The Sentry continued to be a supporting character in Bendis' Marvel saga, up to the storyline "Dark Reign." Some backstory: During Warren Ellis' "Thunderbolts," he made Norman Osborn/the Green Goblin the leader of the team (Ellis wrote Norman as a "Donald Rumsfeld-like public government official").

During Bendis' crossover event "Secret Invasion," Osborn becomes a hero by killing the Skrull Queen Veranke and is handed the keys to the U.S. intelligence apparatus over a disgraced Nick Fury and Tony Stark. He disbands SHIELD, creating a new agency called HAMMER from its remains, and builds his own Avengers team. Several of the recruits are from Thunderbolts: Captain Marvel (Moonstone), Spider-Man (Venom), Hawkeye (Bullseye), with Osborn himself as the Iron Patriot. Other members are the God of War Ares, Wolverine's son Daken in his father's costume, and Noh-Varr (from the Marvel Knights series "Marvel Boy"). Of the main Avengers, Osborn only manages to recruit Sentry to his team.

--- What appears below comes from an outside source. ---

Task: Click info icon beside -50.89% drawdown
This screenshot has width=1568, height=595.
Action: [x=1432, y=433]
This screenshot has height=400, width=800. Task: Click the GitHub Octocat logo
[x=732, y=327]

This team's story is chronicled in Bendis and Mike Deodato's series "Dark Avengers." Even without reading the greater context, "Dark Avengers" is a fun series. Bendis' gift for dialogue shines because the characters are all irritable scumbags who can barely stand working together, leading to plenty of charged back and forth. Deodato's art and paneling also sing with Bendis' decompressed rhythm; the dialogue boxes elegantly flow down or across panels, never looking crowded even though there is a surplus of text.

The Sentry under Siege

"Dark Avengers" was a "Thunderbolts" series in the clothing of the Avengers — and offers the greatest clues of how the MCU may use the Sentry. Issue #3 opens with a flashback of Norman helping Reynolds with his still-present mental issues. After all, the Green Goblin has experience managing a split personality. It's not out of empathy, though. Norman wants the Sentry as a human weapon he can control; "Dark Avengers" shows how Norman is playing with a time bomb by doing this. This culminates in the event series "Siege," when Osborn unleashes Sentry on Asgard.

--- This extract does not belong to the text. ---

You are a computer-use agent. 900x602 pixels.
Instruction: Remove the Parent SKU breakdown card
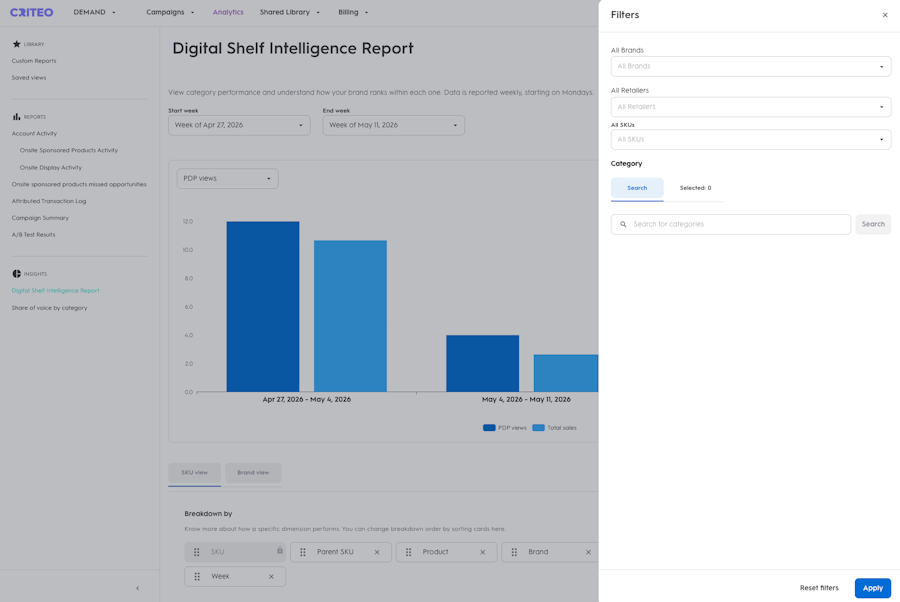pos(377,552)
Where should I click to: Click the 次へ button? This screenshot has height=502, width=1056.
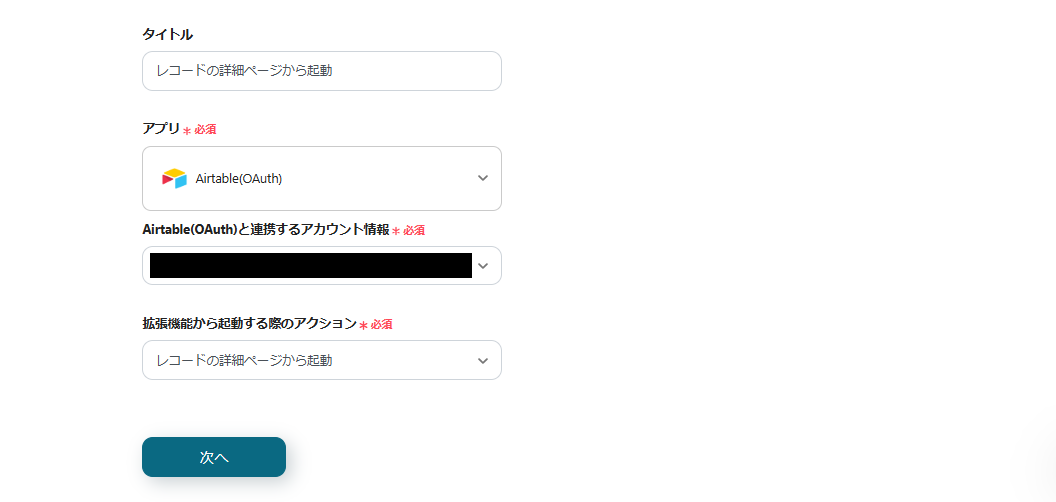214,457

Bendis played around with the Sentry's origin too, rewriting Reynolds' past so he was a drug addict who got his powers because he found the serum during a break-in. As for The Void? The story suggests that it's literally the Biblical Angel of Death possessing Robert. This fits with the villainous turn the Sentry makes in "Siege," but it also reflects how the character and his history were left too messy by endless revisions.

How Sentry fits into Thunderbolts

The mission in adapting the Sentry should be distillation. I don't picture the MCU getting as meta with its depiction of Sentry as his introductory series or "New Avengers" did; a 2-hour blockbuster ensemble is packed enough as is. Plus, the MCU is already dealing with problems of over-complication. Rewriting its own history so the Sentry was there the whole time and everyone forgot? That's a whole other headache that should stay in the comics.

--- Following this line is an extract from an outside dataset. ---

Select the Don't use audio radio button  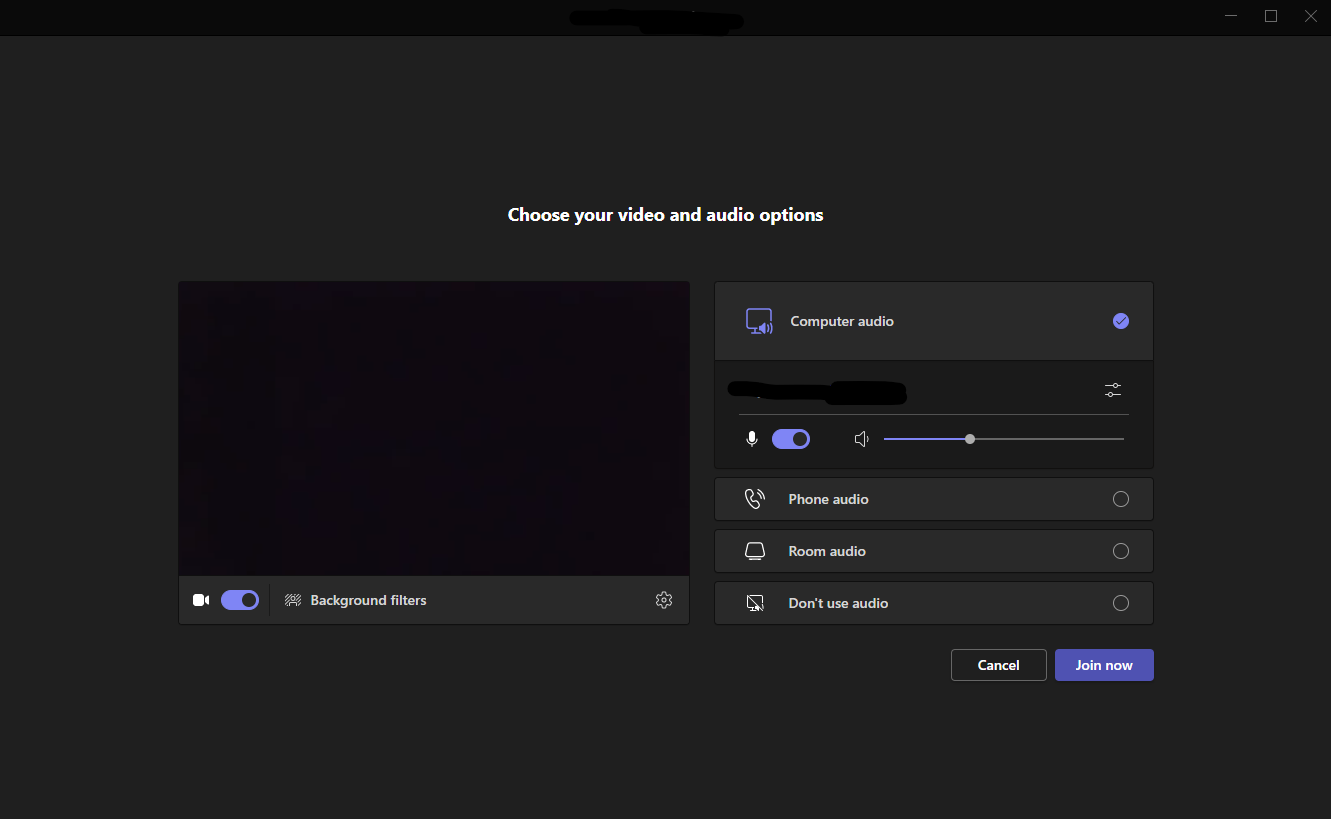click(x=1121, y=602)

Rather, I'd say look to "Dark Avengers," perhaps with Valentina Allegra De Fontaine (Julia Louis-Dreyfus) taking Osborn's role as the manipulator. She's been set up as the MCU's own Amanda Waller and we know from the "Suicide Squad" films how Waller's attempts at playing with (superpowered) fire blow up in her face. For Val and the Thunderbolts, that explosion would be The Void.

Whatever the direction of the character, Steven Yeun is a great actor and he's even got experience playing a superhero thanks to "Invincible." An everyman with a darker side is exactly the kind of role he excels at — see this year's "Beef" where he played a depressed, struggling contractor pulled into a feud, and the Korean thriller "Burning," where he played a charming serial killer. If Marvel wants an actor who can pull off the well-meaning but unstable Sentry and the pure-evil Void, Yeun is it.

"Thunderbolts" is scheduled for theatrical release on July 25, 2025.